======== DATA TO EXAMINE
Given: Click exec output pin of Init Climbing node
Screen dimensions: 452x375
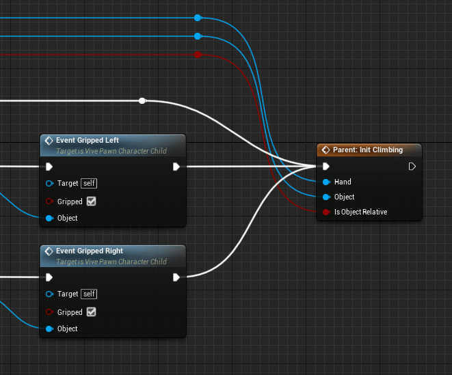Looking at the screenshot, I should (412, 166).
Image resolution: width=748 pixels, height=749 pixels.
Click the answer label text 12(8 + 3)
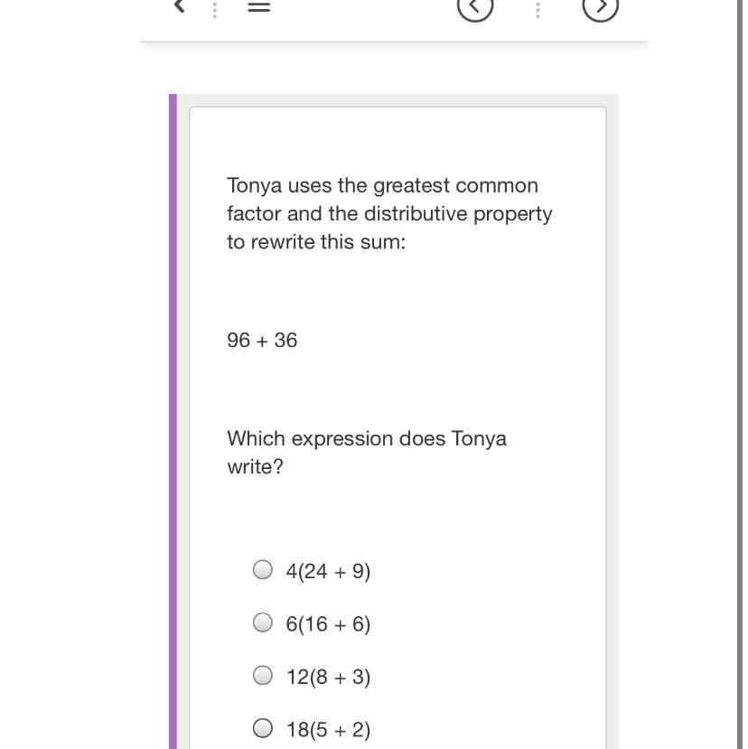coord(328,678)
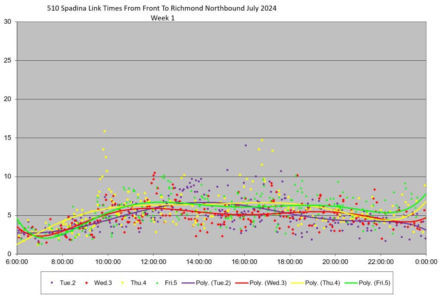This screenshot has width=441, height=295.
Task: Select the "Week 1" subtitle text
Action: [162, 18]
================
======== DATA TO EXAMINE
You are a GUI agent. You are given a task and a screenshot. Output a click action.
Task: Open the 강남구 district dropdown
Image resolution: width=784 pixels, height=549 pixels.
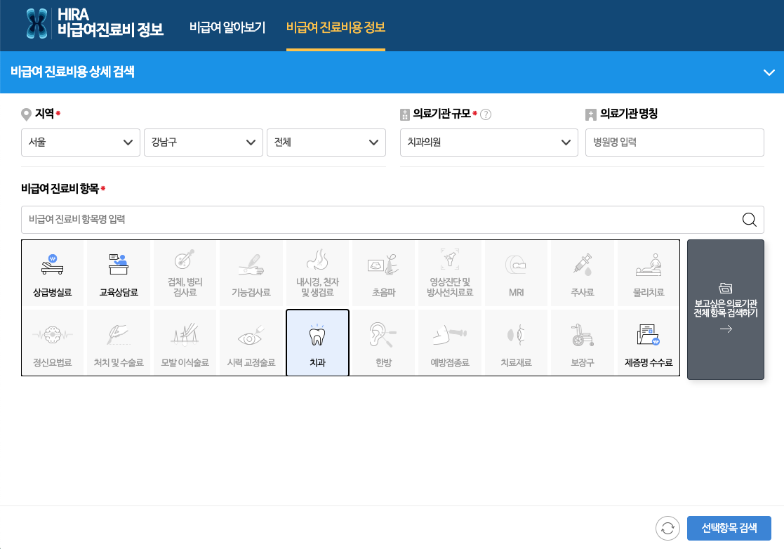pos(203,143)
================
[TASK PROMPT] Would you please repeat only the lines above, beginning at the one that has "Given: Click exec" and stopping after the one that has "Image resolution: width=748", exactly and with no pictures?

[ANSWER]
Given: Click exec output pin of Init Climbing node
Screen dimensions: 452x375
Looking at the screenshot, I should (412, 166).
Image resolution: width=748 pixels, height=749 pixels.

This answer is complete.